Work order
Word for word, set down the records and skip each picture.

Records for this exercise
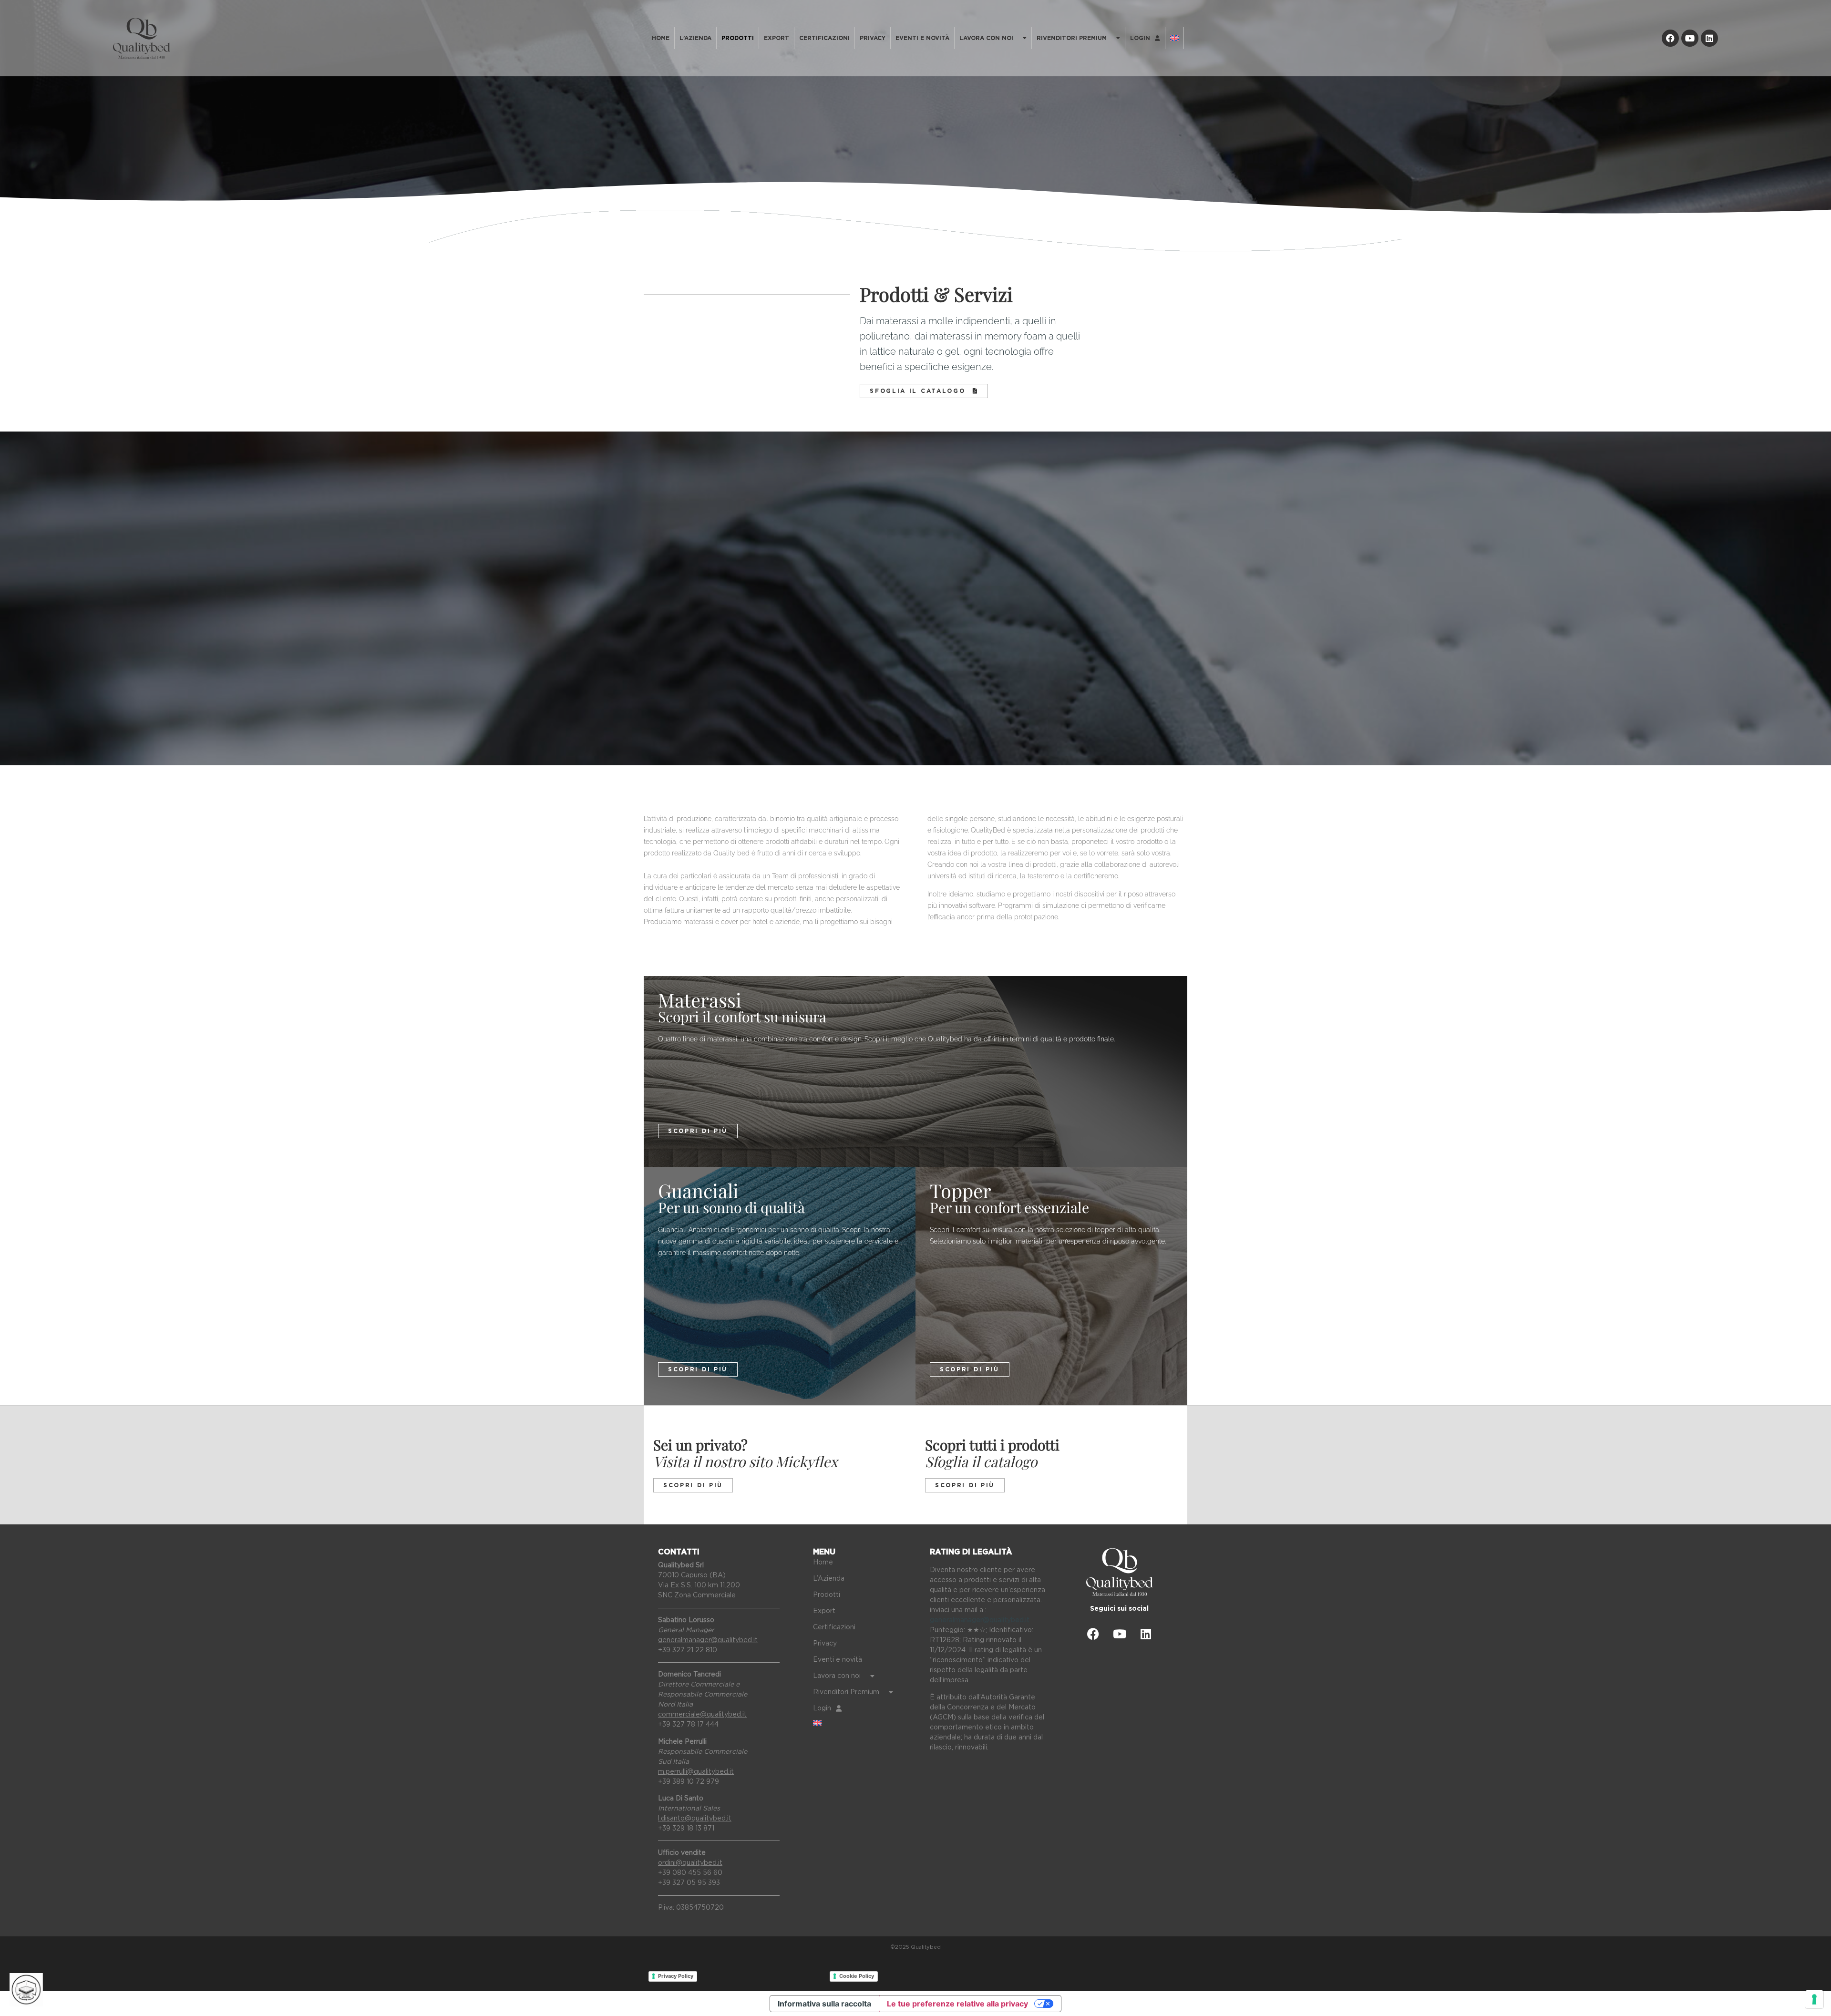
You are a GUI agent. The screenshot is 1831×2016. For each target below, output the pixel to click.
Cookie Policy (856, 1976)
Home (660, 38)
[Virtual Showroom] (26, 1989)
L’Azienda (695, 38)
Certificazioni (824, 38)
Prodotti (737, 38)
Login (1140, 38)
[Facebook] (1670, 38)
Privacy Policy (675, 1976)
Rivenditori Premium (1072, 38)
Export (776, 38)
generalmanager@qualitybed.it (979, 1620)
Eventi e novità (922, 38)
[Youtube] (1689, 38)
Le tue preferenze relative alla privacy (957, 2003)
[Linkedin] (1709, 38)
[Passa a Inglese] (1174, 38)
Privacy (872, 38)
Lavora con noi (986, 38)
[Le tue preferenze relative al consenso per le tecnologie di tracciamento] (1814, 1999)
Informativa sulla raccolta (824, 2003)
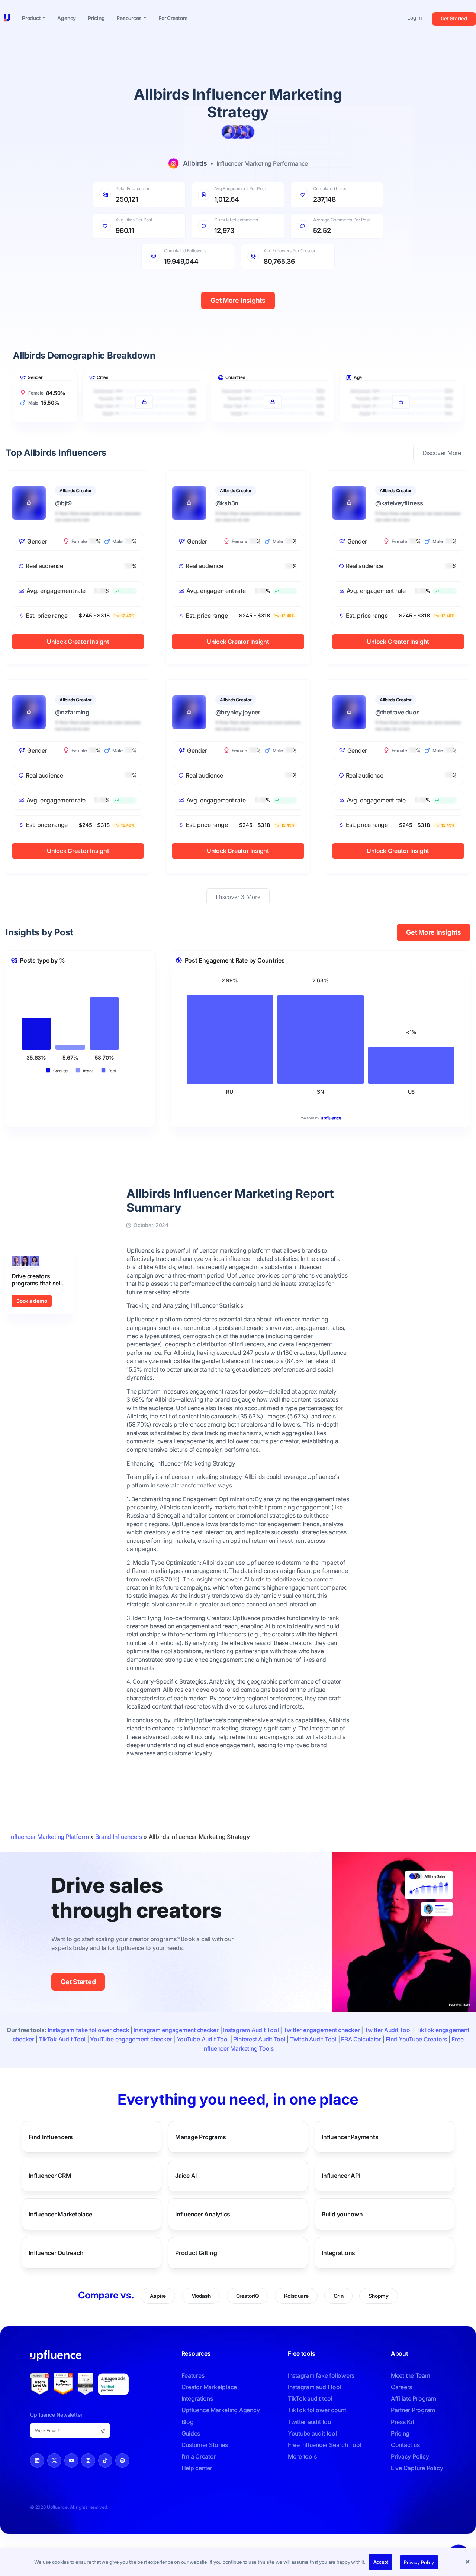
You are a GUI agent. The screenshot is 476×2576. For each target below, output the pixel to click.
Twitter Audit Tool (388, 2030)
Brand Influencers (118, 1836)
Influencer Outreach (56, 2253)
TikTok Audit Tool (62, 2039)
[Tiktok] (105, 2460)
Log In (414, 17)
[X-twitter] (54, 2460)
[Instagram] (88, 2460)
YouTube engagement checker (131, 2039)
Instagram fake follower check (88, 2030)
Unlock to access (144, 385)
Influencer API (341, 2175)
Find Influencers (51, 2137)
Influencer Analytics (202, 2214)
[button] (468, 2562)
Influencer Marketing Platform (49, 1836)
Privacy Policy (419, 2562)
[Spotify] (122, 2460)
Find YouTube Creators (416, 2039)
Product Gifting (196, 2253)
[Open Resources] (145, 17)
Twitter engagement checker (321, 2030)
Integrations (338, 2253)
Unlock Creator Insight (78, 641)
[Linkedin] (37, 2460)
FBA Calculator (361, 2039)
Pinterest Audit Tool (259, 2039)
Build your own (342, 2214)
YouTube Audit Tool (203, 2039)
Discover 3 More (238, 897)
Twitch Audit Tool (313, 2039)
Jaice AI (186, 2175)
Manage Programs (200, 2137)
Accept (381, 2562)
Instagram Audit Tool (251, 2030)
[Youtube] (71, 2460)
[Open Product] (43, 17)
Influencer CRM (50, 2175)
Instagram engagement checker (176, 2030)
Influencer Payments (350, 2137)
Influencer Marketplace (60, 2214)
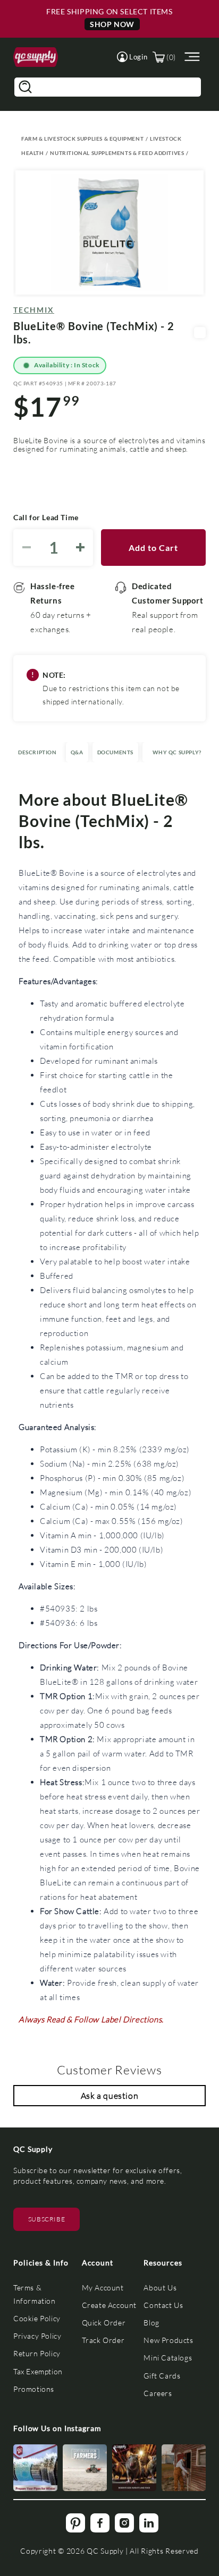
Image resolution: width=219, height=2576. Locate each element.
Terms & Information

Completed task
You are a GUI agent. The screenshot is 1831×2016. For each target below, output the pixel to click.
Cookie Policy (856, 1976)
Home (660, 38)
[Virtual Showroom] (26, 1989)
L’Azienda (695, 38)
Certificazioni (824, 38)
Prodotti (737, 38)
Login (1140, 38)
[Facebook] (1670, 38)
Privacy Policy (675, 1976)
Rivenditori Premium (1072, 38)
Export (776, 38)
generalmanager@qualitybed.it (979, 1620)
Eventi e novità (922, 38)
[Youtube] (1689, 38)
Le tue preferenze relative alla privacy (957, 2003)
[Linkedin] (1709, 38)
[Passa a Inglese] (1174, 38)
Privacy (872, 38)
Lavora con noi (986, 38)
[Le tue preferenze relative al consenso per le tecnologie di tracciamento] (1814, 1999)
Informativa sulla raccolta (824, 2003)
You are a GUI agent. The screenshot is 476×2576. For each target below, output the pixel to click.
Twitter Audit Tool (388, 2030)
Brand Influencers (118, 1836)
Influencer Outreach (56, 2253)
TikTok Audit Tool (62, 2039)
[Tiktok] (105, 2460)
Log In (414, 17)
[X-twitter] (54, 2460)
[Instagram] (88, 2460)
YouTube engagement checker (131, 2039)
Instagram fake follower check (88, 2030)
Unlock to access (144, 385)
Influencer API (341, 2175)
Find Influencers (51, 2137)
Influencer Analytics (202, 2214)
[button] (468, 2562)
Influencer Marketing Platform (49, 1836)
Privacy Policy (419, 2562)
[Spotify] (122, 2460)
Find YouTube Creators (416, 2039)
Product Gifting (196, 2253)
[Open Resources] (145, 17)
Twitter engagement checker (321, 2030)
Integrations (338, 2253)
Unlock Creator Insight (78, 641)
[Linkedin] (37, 2460)
FBA Calculator (361, 2039)
Pinterest Audit Tool (259, 2039)
Build your own (342, 2214)
YouTube Audit Tool (203, 2039)
Discover 3 More (238, 897)
Twitch Audit Tool (313, 2039)
Jaice AI (186, 2175)
Manage Programs (200, 2137)
Accept (381, 2562)
Instagram Audit Tool (251, 2030)
[Youtube] (71, 2460)
[Open Product] (43, 17)
Influencer CRM (50, 2175)
Instagram engagement checker (176, 2030)
Influencer Payments (350, 2137)
Influencer Marketplace (60, 2214)
Image resolution: width=219, height=2576. Locate each element.
Terms & Information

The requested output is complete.